The construction will be possible after an agreement between the Chilean Office and the European Southern Observatory (ESO) has been concluded for the installation of the Cherenkov Telescope Array Observatory at Paranal Hill, in the Atacama Desert, which already houses the Very Large Telescope (VLT) the most advanced visible light astronomical observatory in the world.

CTA considers the installation of 99 telescopes at the Paranal Observatory, which is complemented by another 19 that will be in the Northern Hemisphere. The construction of all telescopes is expected to end in 2025.

"In this way, Chile will host the highest concentration of technology for observing phenomena from the Earth," said Christian Nicolai, Executive Vice President of the National Commission for Scientific and Technological Research.

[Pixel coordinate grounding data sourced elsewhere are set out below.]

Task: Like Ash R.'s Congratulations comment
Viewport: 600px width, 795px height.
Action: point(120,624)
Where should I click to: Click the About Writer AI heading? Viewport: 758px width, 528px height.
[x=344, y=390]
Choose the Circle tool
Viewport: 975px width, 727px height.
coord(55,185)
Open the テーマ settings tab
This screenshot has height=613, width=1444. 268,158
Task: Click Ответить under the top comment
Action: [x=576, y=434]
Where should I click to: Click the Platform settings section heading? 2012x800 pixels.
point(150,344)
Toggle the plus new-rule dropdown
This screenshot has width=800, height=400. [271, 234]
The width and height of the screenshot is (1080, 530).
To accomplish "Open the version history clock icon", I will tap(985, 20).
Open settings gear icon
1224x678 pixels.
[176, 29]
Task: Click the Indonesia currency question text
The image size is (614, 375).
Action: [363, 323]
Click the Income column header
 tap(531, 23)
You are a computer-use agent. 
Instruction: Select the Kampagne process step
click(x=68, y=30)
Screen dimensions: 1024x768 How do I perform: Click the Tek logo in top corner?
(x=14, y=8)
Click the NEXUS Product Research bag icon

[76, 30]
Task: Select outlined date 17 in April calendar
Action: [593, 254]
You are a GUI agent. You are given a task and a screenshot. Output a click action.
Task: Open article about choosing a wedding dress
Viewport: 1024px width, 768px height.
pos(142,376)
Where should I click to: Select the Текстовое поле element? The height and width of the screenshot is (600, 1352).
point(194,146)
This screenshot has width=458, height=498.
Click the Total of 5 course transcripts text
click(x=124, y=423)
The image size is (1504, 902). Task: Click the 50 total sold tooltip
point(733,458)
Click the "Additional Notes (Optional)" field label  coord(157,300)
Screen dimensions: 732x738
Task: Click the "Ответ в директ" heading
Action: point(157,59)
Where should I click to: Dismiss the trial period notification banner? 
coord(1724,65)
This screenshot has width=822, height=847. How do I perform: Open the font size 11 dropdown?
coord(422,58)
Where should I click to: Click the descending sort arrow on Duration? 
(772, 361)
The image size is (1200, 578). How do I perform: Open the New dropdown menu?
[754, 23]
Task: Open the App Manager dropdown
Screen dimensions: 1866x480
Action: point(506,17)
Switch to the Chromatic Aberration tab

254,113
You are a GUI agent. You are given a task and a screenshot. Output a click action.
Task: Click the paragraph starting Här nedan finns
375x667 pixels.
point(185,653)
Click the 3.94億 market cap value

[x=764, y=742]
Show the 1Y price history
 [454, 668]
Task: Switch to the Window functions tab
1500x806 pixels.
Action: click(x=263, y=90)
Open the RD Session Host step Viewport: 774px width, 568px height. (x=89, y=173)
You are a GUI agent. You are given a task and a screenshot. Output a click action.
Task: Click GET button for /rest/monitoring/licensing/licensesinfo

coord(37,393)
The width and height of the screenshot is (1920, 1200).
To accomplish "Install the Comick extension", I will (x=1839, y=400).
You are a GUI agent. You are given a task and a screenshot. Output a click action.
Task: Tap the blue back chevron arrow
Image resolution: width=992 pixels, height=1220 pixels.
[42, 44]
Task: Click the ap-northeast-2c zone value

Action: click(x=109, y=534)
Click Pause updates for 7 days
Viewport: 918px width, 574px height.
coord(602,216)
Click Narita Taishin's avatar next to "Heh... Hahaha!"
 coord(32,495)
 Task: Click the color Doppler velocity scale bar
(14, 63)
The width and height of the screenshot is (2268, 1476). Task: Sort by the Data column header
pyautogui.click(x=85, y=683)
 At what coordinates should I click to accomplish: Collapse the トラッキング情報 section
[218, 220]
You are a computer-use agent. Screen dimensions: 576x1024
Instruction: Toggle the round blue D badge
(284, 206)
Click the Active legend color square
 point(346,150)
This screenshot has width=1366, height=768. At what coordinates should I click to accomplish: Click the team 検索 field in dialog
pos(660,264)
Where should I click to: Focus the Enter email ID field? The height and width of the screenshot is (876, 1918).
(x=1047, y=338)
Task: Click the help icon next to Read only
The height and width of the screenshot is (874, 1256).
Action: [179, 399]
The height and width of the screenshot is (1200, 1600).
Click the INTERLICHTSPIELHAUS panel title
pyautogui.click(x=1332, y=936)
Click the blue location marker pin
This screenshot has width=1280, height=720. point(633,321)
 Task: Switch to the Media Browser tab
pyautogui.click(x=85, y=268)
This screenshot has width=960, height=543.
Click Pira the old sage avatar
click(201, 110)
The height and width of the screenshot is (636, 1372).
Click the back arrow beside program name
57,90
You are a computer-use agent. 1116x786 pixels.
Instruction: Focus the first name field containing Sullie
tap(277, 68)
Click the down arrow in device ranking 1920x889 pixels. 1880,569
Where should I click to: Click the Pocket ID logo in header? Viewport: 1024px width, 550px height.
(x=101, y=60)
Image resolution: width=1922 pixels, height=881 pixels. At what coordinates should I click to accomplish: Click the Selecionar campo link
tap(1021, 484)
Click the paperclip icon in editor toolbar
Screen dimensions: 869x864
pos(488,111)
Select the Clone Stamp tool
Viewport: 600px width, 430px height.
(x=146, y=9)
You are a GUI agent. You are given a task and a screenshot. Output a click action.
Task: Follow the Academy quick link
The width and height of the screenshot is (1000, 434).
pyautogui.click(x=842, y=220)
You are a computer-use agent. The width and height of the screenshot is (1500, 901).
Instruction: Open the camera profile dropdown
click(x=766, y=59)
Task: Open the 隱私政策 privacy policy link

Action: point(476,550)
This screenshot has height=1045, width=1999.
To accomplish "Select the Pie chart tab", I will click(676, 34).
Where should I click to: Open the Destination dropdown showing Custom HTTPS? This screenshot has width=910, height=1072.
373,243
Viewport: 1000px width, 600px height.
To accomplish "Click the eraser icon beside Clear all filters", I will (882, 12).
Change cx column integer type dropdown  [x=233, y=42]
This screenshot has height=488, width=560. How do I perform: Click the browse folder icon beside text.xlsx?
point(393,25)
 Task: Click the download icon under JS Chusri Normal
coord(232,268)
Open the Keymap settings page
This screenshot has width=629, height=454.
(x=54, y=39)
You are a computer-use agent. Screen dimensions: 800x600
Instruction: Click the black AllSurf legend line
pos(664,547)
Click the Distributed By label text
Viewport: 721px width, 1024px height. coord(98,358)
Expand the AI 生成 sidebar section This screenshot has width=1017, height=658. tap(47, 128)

Also in the country is the Alma radio telescope, which with 66 antennas is considered to be the most powerful of its kind in the world, while in 2021 the Giant Magallanes Telescope will enter into operations, which will be able to produce 10 times sharper images. the Hubble space telescope.

The new Chilean gamma-ray telescope is expected to have unprecedented accuracy, 10 times more sensitive than existing telescopes, "said Federico Ferrini, CTA's Managing Director.

Although the Earth's atmosphere prevents the gamma rays from reaching the surface, CTA's high-speed mirrors and cameras will catch the fast, bluish blink of the Cherenkov radiation – after Russian physicist Pavel Cherenkov – and produced when interacting with the atmosphere.

"The scientific scope of CTA is extremely wide: from the understanding of the role of relativistic cosmic particles, looking for confusing dark matter," explains a press release from Conicyt.

"CTA will explore the extreme universe, investigate different environments, from the vicinity of black holes to cosmic voids at the largest waves. This can even lead to a whole new physics when we study the matter's matter and powers beyond the standard model."